Casey Duane Tibbs was born to John F. and Florence M. (Leggett) Tibbs in the family’s log cabin northwest of Fort Pierre, South Dakota, on March 5, 1929. He attended rural school at Orton Flat.
Young Casey, who started riding in local rodeos when he was 14, was training bucking stock and competing at rodeos around the country the next year.
In 1949 at the age of 19, Tibbs became the youngest man ever to win the national saddle bronc-riding crown. Between 1949 and 1955, he won a total of six PRCA saddle bronc-riding championships, two all-around cowboy championships, and one bareback-riding championship. He inspired audiences with his trademark “Purple Shirt” (which matched his “purple” Cadillac) and a riding style that depended on balance and rhythm instead of pure strength.

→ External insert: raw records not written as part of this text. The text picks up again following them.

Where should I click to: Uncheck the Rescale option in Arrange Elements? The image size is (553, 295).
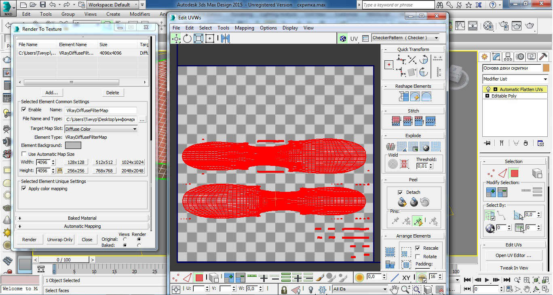tap(418, 248)
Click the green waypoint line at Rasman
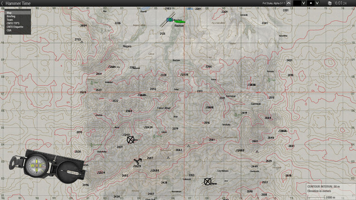The height and width of the screenshot is (200, 356). [180, 22]
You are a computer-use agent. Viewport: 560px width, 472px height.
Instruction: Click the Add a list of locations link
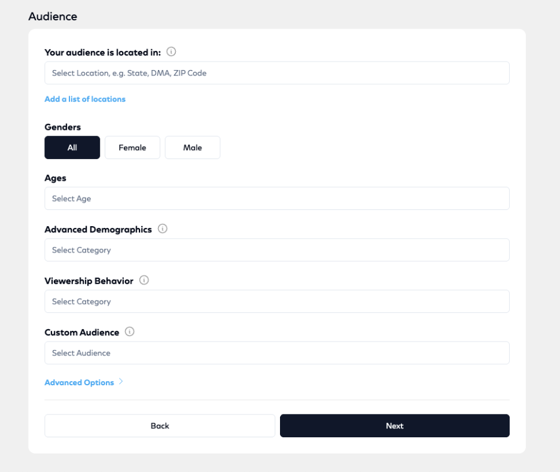85,99
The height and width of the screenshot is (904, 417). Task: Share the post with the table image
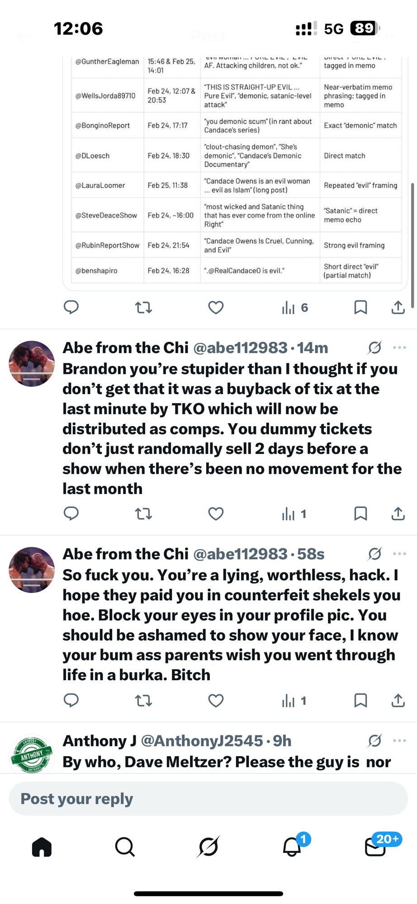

Casey Tibbs was anything but shy. In 1958, he appeared on the television show, “This Is Your Life,” with Ralph Edwards. Except for a brief stint in 1969, he retired from rodeo to concentrate on TV and movie roles in 1964. He also organized a rodeo troupe that performed at the World’s Fair in Brussels; wrote, produced and starred in the movies Born to Buck (1967) and Young Rounders ; and starred in the movie Bronc Busters . He was featured in Wild Heritage (1958), Tomboy and the Champ (1961), and Breakheart Pass(1975). Tibbs was also a regular in stunt work in television and movies. In 1973, he introduced rodeo to the Japanese with 162 performances in that country.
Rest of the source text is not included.